[About this exercise] Each entry in the block below needs to be copied out exactly.
========================================
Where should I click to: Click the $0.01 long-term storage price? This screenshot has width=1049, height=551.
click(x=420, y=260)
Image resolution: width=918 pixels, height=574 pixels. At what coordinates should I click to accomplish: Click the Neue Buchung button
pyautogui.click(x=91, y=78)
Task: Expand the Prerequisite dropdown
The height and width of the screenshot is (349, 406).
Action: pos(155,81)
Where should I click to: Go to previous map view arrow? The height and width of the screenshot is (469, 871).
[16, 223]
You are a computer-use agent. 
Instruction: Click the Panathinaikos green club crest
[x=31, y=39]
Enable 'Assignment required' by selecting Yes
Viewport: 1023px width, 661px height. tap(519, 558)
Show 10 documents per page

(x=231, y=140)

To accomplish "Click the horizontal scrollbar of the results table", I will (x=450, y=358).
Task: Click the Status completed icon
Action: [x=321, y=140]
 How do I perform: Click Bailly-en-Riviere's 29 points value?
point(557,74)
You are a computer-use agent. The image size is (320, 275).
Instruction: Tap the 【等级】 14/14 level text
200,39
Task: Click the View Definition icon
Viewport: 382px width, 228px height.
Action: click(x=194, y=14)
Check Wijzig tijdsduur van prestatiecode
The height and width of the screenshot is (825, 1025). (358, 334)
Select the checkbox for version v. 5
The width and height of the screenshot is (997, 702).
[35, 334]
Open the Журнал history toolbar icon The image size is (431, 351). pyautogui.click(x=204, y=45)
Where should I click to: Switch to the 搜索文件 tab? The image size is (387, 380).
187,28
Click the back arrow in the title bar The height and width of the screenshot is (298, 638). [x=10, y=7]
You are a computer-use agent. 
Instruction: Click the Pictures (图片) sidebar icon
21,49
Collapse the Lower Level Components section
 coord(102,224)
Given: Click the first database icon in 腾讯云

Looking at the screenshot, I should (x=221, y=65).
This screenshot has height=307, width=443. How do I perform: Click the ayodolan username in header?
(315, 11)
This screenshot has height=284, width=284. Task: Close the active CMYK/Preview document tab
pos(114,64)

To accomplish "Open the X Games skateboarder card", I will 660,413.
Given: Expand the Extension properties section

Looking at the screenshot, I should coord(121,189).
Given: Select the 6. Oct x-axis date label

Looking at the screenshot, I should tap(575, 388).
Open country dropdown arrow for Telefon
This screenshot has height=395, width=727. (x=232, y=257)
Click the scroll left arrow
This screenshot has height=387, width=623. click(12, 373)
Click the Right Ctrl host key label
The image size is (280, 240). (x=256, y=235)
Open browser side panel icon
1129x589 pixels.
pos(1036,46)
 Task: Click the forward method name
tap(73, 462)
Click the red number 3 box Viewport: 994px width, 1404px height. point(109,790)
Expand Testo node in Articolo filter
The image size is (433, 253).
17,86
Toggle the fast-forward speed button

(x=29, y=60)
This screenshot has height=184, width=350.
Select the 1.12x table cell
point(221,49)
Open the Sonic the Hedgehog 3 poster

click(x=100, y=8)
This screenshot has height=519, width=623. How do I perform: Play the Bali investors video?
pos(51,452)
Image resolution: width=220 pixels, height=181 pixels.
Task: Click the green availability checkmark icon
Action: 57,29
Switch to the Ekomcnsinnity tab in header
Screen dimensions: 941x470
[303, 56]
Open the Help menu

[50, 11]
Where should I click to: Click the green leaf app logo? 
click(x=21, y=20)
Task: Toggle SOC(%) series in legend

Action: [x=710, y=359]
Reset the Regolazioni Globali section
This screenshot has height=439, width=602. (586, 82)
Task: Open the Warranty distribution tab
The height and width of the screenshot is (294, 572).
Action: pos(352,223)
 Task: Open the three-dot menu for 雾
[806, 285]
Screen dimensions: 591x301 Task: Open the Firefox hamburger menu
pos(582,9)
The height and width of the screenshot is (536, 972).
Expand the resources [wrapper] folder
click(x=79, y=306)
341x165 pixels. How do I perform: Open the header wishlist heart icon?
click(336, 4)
========================================
[Output for this task]
Where should I click to: Click the $0.01 long-term storage price? This screenshot has width=1049, height=551.
click(x=420, y=260)
Image resolution: width=918 pixels, height=574 pixels. At what coordinates should I click to accomplish: Click the Neue Buchung button
pyautogui.click(x=91, y=78)
Task: Expand the Prerequisite dropdown
The height and width of the screenshot is (349, 406).
Action: pos(155,81)
Where should I click to: Go to previous map view arrow? The height and width of the screenshot is (469, 871).
[16, 223]
You are a computer-use agent. 
Instruction: Click the Panathinaikos green club crest
[x=31, y=39]
Enable 'Assignment required' by selecting Yes
Viewport: 1023px width, 661px height. tap(519, 558)
Show 10 documents per page

(x=231, y=140)

To accomplish "Click the horizontal scrollbar of the results table", I will (x=450, y=358).
Task: Click the Status completed icon
Action: [x=321, y=140]
 How do I perform: Click Bailly-en-Riviere's 29 points value?
point(557,74)
You are a computer-use agent. The image size is (320, 275).
Instruction: Tap the 【等级】 14/14 level text
200,39
Task: Click the View Definition icon
Viewport: 382px width, 228px height.
Action: click(x=194, y=14)
Check Wijzig tijdsduur van prestatiecode
The height and width of the screenshot is (825, 1025). (358, 334)
Select the checkbox for version v. 5
The width and height of the screenshot is (997, 702).
[35, 334]
Open the Журнал history toolbar icon The image size is (431, 351). pyautogui.click(x=204, y=45)
Where should I click to: Switch to the 搜索文件 tab? The image size is (387, 380).
187,28
Click the back arrow in the title bar The height and width of the screenshot is (298, 638). [x=10, y=7]
You are a computer-use agent. 
Instruction: Click the Pictures (图片) sidebar icon
21,49
Collapse the Lower Level Components section
 coord(102,224)
Given: Click the first database icon in 腾讯云

Looking at the screenshot, I should (x=221, y=65).
This screenshot has height=307, width=443. How do I perform: Click the ayodolan username in header?
(315, 11)
This screenshot has height=284, width=284. Task: Close the active CMYK/Preview document tab
pos(114,64)

To accomplish "Open the X Games skateboarder card", I will 660,413.
Given: Expand the Extension properties section

Looking at the screenshot, I should coord(121,189).
Given: Select the 6. Oct x-axis date label

Looking at the screenshot, I should tap(575, 388).
Open country dropdown arrow for Telefon
This screenshot has height=395, width=727. (x=232, y=257)
Click the scroll left arrow
This screenshot has height=387, width=623. click(12, 373)
Click the Right Ctrl host key label
The image size is (280, 240). (x=256, y=235)
Open browser side panel icon
1129x589 pixels.
pos(1036,46)
 Task: Click the forward method name
tap(73, 462)
Click the red number 3 box Viewport: 994px width, 1404px height. point(109,790)
Expand Testo node in Articolo filter
The image size is (433, 253).
17,86
Toggle the fast-forward speed button

(x=29, y=60)
This screenshot has height=184, width=350.
Select the 1.12x table cell
point(221,49)
Open the Sonic the Hedgehog 3 poster

click(x=100, y=8)
This screenshot has height=519, width=623. How do I perform: Play the Bali investors video?
pos(51,452)
Image resolution: width=220 pixels, height=181 pixels.
Task: Click the green availability checkmark icon
Action: 57,29
Switch to the Ekomcnsinnity tab in header
Screen dimensions: 941x470
[303, 56]
Open the Help menu

[50, 11]
Where should I click to: Click the green leaf app logo? 
click(x=21, y=20)
Task: Toggle SOC(%) series in legend

Action: [x=710, y=359]
Reset the Regolazioni Globali section
This screenshot has height=439, width=602. (586, 82)
Task: Open the Warranty distribution tab
The height and width of the screenshot is (294, 572).
Action: pos(352,223)
 Task: Open the three-dot menu for 雾
[806, 285]
Screen dimensions: 591x301 Task: Open the Firefox hamburger menu
pos(582,9)
The height and width of the screenshot is (536, 972).
Expand the resources [wrapper] folder
click(x=79, y=306)
341x165 pixels. How do I perform: Open the header wishlist heart icon?
click(336, 4)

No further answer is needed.